• _TASK DIRECTIONS_: Write the next part of the blog post about a frustrating day, picking up after its final sentence.

• _TEXT_:
Tuesday, July 05, 2005

[Frustrating] Lists

I am really pissed off!!!!!!!!!!!!!!! Today has been a weird day, because I can't say it's been a bad day because it hasn't. There have been good and weird things that have happened, but there have also been some very FRUSTRATING THINGS THAT HAPPENED!!!!!!! Let me make a list.
1) Today at work seemed like it would NEVER END. It was cold, and it was slow, and my feet were intent on murdering me, I swear, and I was so tired, and I didn't think our shift would ever end!!!! "Will we ever get outta here?"
2) Me and Robin got into a muddle-y discussion as usual, only this one was EXTRA muddle-y.
3) Everyone telling me that I shouldn't go to SVA, and then when the see my stubbornness, telling me I can't go to SVA because: I don't take pictures, I don't have a portfolio, I can't make a living off of photography, I don't want to go to art school (I don't? This is news to me.), etc, etc. BAH!!
4) My dad always manages to pick the WORST times to play guitars that he could ever possibly pick. It's like he waits on purpose until I am peak frustrated, or half-asleep at 4 AM, to pull out an acoustic, or worse -like today- plugs the Les Paul into an amp, cranks it up and POP POP POP succeeds in making me want to close my eyes, pull my hair and SCREAM. (This might seem like a funny problem to have but believe me, it gets ANNOYING!!!)

Okay. Breeeeeathe. He's stopped playing now, and I'm not at work, and I'm not thinking about religion right now, and I can go to SVA, I'm GOING to SVA!!!
(And look, I managed to get through all of it without typing all the foul words and adjectives that were streamlining through my brain! Self-control, Angela. Self-control. Yeah, right.)

There are some good things I should mention as well:
1) Rally's fries are really good! I just learned that.
2) Robin taught me to drive today! Yeah, I know, a year and a half late, but hey, BETTER LATE THAN NEVER, huh? Yeah. Good. Finally.
3) Mom (and Dad, I guess) didn't say flat-out "NO!" this time when I brought up me and Robin wanting to go visit SVA in August.
4) Oh yeah, this morning at work before we opened, the manager& asst. manager left me and Crystal there while they went to run some errands, and we had all the prep done and wasn't time to open yet. We had Oldies on the radio and they played Brown Sugar; we turned it up REAL LOUD so you could hear it all over the store, and I danced around the tables and sang in the front room. Luckily at 8:30 AM nobdoy's walking past the windows outside. =D

So, those were fun things.

One sad thing:
1) Got a comment on my blog from some random passer-by named Ryan, and you know how just the display name comes up as Sender on the email alerts, and so I see "Ryan" has commented on my blog and see, I used to know this kid named Ryan and then I thought he died and... yeah, it's kind of a long story, but the point is I was hoping it was him even though I knew it wasn't going to be, and it wasn't. So I guess... just thinking about my Ryan made me a bit nostaglic. (My Ryan? Geez, haven't said that in awhile.)

• _ENTRIES_:
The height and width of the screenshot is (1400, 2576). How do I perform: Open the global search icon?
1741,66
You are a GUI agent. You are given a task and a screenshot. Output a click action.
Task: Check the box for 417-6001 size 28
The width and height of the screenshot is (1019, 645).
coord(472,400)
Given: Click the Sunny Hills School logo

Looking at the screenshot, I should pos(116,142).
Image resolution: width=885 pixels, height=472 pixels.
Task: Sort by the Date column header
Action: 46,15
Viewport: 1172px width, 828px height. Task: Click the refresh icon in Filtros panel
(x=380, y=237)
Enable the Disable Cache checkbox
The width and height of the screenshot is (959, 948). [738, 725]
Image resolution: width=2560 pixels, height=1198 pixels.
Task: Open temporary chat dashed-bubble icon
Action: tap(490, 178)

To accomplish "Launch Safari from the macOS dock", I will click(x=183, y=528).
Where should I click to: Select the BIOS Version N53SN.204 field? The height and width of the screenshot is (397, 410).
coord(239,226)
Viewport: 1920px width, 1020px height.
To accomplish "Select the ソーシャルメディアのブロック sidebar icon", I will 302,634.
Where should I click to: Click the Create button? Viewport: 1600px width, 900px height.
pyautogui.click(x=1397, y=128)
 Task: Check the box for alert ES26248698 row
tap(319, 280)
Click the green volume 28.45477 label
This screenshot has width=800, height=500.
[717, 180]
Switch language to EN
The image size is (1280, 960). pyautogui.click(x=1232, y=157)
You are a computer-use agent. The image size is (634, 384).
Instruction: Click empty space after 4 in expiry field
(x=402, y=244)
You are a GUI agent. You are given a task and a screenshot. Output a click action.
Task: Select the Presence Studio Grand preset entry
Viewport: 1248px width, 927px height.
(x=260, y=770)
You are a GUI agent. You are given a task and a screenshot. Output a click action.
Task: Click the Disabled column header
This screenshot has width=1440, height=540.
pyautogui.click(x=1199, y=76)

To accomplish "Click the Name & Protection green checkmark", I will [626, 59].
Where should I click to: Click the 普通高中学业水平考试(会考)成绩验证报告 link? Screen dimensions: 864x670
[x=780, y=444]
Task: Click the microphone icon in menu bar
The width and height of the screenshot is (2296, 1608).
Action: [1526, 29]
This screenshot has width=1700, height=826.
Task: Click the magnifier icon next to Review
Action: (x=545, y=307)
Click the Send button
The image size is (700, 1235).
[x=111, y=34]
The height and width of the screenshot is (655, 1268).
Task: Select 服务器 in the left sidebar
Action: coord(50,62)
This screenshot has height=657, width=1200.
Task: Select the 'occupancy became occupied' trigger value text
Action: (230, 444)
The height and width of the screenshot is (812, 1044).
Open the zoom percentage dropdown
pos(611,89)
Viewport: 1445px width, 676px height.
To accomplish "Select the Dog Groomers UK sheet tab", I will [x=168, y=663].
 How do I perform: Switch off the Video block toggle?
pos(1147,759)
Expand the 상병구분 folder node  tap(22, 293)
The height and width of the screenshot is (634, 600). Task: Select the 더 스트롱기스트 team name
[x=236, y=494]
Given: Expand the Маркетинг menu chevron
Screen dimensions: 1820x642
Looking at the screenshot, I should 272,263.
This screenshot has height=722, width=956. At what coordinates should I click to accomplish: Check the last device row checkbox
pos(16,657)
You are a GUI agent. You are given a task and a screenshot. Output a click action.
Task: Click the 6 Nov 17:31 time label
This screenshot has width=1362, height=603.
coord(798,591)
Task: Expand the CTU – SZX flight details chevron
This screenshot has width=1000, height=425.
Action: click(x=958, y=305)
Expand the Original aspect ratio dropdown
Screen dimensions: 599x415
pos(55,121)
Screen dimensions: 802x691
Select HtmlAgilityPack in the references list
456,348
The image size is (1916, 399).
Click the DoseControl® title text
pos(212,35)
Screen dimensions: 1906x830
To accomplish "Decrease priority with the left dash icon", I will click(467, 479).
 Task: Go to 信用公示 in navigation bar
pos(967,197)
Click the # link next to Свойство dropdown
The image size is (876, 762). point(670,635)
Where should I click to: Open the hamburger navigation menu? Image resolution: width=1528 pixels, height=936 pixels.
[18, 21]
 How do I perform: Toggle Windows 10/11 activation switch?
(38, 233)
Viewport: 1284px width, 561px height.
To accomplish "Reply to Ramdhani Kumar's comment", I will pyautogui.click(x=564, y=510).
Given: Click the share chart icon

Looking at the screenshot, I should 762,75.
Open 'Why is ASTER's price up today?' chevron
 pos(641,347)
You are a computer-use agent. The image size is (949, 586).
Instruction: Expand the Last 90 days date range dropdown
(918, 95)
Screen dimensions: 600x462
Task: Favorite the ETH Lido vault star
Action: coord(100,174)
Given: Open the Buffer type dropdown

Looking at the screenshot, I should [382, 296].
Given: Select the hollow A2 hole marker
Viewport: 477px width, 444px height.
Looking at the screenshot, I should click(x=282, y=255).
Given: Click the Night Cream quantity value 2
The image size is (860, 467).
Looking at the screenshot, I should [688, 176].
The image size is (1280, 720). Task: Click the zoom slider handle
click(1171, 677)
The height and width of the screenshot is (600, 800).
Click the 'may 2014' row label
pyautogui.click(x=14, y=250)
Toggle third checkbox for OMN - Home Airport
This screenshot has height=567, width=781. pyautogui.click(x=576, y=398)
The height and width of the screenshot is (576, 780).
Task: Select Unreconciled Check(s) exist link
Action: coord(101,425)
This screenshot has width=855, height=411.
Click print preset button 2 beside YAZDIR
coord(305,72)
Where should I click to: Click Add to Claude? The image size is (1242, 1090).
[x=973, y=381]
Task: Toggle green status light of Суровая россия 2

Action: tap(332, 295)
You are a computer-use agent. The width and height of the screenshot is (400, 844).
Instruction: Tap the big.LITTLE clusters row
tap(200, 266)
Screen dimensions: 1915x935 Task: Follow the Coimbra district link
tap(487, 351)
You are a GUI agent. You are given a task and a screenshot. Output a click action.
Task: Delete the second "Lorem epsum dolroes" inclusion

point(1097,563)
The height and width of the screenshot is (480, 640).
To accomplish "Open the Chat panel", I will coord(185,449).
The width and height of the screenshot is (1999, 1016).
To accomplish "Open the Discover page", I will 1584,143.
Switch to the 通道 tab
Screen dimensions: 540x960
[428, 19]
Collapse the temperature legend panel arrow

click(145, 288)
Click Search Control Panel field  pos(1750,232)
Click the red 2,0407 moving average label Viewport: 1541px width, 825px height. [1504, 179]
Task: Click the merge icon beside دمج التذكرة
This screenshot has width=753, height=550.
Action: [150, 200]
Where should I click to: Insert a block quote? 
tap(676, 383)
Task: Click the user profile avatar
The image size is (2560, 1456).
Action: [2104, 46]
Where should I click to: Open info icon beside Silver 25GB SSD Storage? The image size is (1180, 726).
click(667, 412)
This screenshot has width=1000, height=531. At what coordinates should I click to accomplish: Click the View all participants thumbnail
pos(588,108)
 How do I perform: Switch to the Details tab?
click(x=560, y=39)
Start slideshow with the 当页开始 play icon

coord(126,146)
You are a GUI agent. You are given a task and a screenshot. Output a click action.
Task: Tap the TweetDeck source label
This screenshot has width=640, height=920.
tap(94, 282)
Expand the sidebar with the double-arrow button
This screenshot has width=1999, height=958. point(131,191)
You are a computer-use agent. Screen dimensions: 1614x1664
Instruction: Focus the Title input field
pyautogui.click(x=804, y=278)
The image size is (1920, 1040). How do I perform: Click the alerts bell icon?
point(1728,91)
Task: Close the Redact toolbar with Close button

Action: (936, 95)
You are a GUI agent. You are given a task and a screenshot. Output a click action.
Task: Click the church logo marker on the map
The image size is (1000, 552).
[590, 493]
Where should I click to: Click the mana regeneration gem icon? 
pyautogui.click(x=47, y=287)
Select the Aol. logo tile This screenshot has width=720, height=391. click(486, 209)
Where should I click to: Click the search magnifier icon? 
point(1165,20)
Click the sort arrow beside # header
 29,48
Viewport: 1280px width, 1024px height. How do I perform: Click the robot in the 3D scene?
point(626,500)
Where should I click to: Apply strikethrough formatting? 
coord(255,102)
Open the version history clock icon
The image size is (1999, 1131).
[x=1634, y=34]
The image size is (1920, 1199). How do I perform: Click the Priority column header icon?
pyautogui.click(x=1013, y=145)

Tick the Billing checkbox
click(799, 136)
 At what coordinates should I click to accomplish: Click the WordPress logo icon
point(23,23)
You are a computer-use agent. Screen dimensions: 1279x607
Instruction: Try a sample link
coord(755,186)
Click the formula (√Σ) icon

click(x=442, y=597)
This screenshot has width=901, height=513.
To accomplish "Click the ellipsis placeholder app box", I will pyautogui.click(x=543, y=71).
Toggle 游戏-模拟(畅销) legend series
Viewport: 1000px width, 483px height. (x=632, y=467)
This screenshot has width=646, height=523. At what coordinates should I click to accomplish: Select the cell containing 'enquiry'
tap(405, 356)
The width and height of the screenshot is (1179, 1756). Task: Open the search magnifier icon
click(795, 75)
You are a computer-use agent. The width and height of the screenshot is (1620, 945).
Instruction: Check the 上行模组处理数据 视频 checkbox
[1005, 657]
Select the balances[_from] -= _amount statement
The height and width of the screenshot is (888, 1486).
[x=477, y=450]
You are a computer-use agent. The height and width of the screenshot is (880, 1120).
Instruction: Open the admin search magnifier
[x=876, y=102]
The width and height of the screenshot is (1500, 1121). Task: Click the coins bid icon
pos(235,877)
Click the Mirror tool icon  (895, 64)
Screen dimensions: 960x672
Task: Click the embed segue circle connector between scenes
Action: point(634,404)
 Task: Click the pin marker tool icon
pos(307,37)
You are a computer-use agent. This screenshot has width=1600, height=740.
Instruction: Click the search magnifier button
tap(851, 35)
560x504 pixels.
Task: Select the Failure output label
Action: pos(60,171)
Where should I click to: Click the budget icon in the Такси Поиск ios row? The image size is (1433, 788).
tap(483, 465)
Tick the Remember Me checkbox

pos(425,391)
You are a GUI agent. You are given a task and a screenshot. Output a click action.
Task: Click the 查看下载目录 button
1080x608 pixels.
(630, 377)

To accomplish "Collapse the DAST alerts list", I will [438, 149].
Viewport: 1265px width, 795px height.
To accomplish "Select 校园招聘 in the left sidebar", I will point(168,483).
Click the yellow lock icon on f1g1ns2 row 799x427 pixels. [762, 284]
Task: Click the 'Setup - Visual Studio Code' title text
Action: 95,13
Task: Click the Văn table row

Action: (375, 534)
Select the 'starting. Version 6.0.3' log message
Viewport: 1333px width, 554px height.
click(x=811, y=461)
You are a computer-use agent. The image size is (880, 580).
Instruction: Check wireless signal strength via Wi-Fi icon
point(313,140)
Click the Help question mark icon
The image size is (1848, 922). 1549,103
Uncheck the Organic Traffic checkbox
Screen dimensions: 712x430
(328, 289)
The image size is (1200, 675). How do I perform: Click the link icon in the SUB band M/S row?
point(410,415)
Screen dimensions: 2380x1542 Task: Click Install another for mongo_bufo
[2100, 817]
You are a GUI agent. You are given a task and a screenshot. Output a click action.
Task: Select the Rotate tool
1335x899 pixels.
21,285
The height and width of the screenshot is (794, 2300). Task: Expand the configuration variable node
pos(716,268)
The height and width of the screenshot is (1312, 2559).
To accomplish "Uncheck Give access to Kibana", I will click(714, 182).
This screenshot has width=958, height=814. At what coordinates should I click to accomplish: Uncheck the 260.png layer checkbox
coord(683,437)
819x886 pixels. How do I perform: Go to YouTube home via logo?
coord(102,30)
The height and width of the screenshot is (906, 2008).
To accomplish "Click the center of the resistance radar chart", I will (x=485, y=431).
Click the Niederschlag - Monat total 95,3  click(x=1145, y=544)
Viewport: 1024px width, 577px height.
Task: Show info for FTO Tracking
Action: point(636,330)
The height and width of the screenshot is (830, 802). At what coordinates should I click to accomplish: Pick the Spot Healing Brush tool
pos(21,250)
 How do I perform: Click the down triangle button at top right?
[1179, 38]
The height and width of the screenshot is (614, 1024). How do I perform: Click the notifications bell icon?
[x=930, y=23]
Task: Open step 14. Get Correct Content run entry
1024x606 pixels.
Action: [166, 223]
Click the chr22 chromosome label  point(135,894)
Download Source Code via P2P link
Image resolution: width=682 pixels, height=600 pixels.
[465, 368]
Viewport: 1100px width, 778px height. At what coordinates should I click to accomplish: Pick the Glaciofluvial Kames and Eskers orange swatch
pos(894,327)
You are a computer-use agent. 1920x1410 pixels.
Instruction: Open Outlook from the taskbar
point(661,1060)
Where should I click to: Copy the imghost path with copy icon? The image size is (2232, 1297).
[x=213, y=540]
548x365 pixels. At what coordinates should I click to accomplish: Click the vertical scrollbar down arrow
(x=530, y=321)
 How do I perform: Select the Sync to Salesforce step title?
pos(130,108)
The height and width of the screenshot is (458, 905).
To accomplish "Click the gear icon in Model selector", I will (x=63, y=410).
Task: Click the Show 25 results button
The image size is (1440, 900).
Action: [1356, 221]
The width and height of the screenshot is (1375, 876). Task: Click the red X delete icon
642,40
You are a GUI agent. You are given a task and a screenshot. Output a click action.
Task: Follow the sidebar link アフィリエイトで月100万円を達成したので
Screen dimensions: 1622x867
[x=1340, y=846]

• _OUTPUT FOR THIS EXERCISE_:
And this was one weird thing:
1) This kid that I go to school with tried to pick me up today (you know, like, hit on me, not... literally, haha) when I was in the car with Robin and the amusing thing was that he didn't even realize that he knows me because, yeah, with that kind of history on that many drugs, his brain kind of goes spastic on him. So that was quite odd. It was like, "Hey, what's your name?" Me: *thinking* Yeah, we've gone to school together since what, 6th grade? Time to lay off the smokes, my friend.

That's it for the lists. But you know what that made me think? I've noticed that whenever guys try to pick me up, not when I'm with people, but when it's obvious that it's directed at ME, I handle it fine but for the next like, half an hour I feel all freaky. Something about the fact that every so often, some guys find me attractive and are attracted to me, just really bothers me. It makes me feel all odd and I don't like it. I might even go so far as to say I hate it. I really prefer being invisible to the male eye like I am the MAJORITY of the time. Crystal gets all the attention, and frankly, that's the way I prefer it. Invisibility to males is a beautiful thing. So yeah. That's just what I realized today, that I really hate it when boys give me attention like that. Well....okay, Tom being the exception. With Tom you just kinda eat it up because, well, he's Tom, you know. That's different. With Tom everybody just loves it and wants it. Haha. But I mean, regular boys. =P

(Brown Sugar is really a good-sounding song.)

This is the end........my only friend, the end...........

The End :)

2 Comments:

Blogger Chris said...

Angela said...
You guys are so weird.


Ditto. =P

July 06, 2005 4:05 AM  
Blogger Angela said...

What was that directed at?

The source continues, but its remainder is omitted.